• **EXERCISE**
Write down the lines exactly as they appear, from the one that contains "Where should I" through the final line of the records, so that both ends are kept and no pictures come along.

----------

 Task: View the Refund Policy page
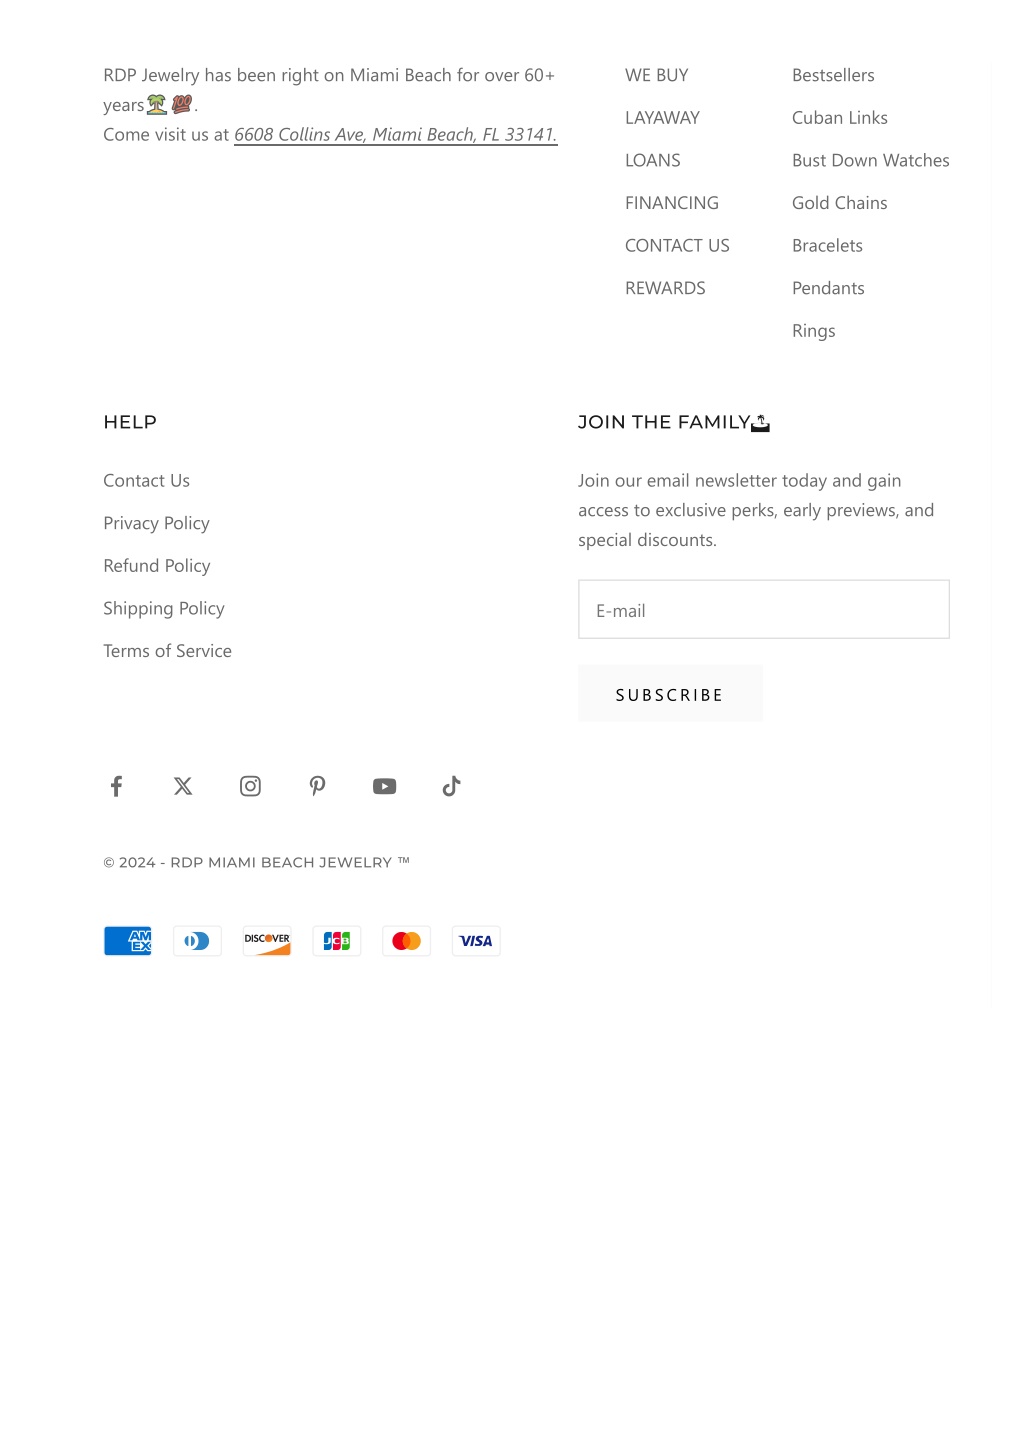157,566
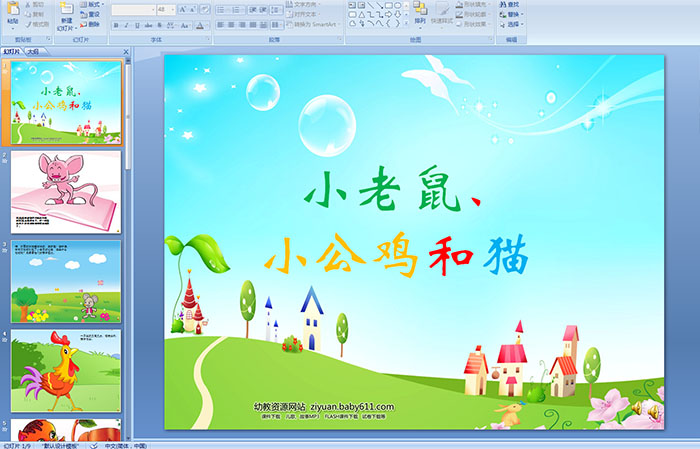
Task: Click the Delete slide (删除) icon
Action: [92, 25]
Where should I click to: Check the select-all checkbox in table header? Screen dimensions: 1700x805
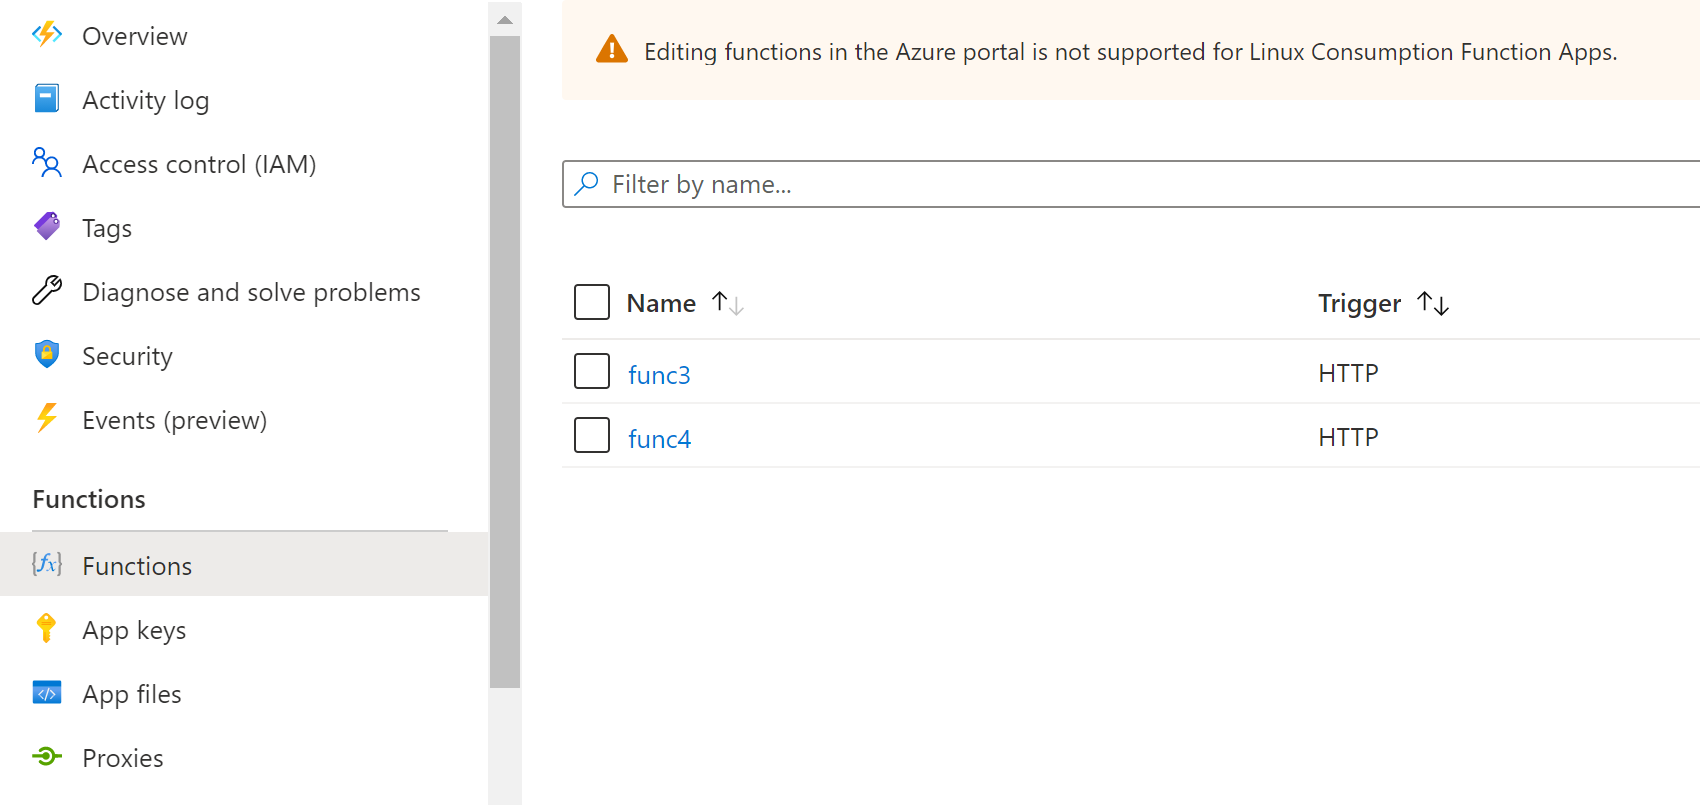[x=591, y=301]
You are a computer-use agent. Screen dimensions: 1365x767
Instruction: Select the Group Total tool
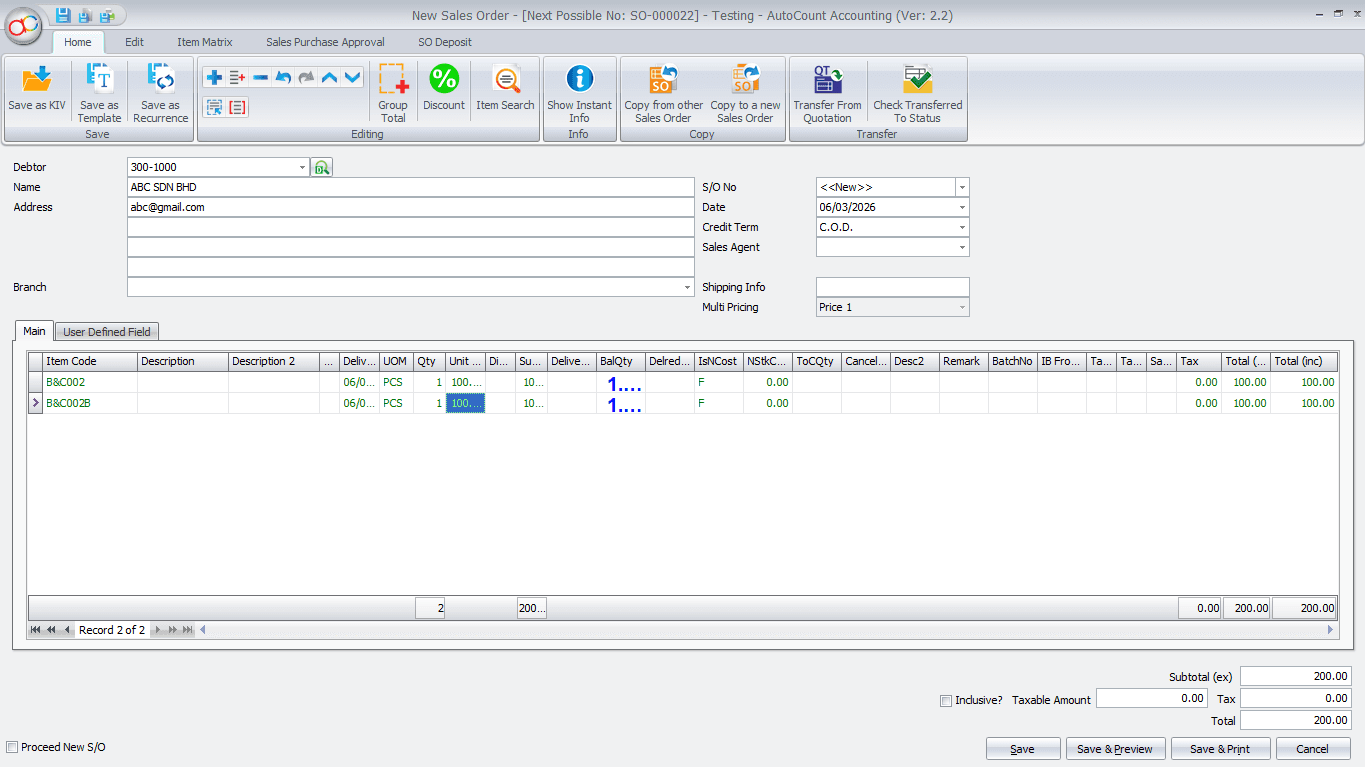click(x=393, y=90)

----------

• **TASK ANSWER**
Where should I click to: Check the select-all checkbox in table header? Screen dimensions: 1700x805
[x=591, y=301]
You are a computer-use agent. Screen dimensions: 1365x767
Instruction: Select the Group Total tool
click(x=393, y=90)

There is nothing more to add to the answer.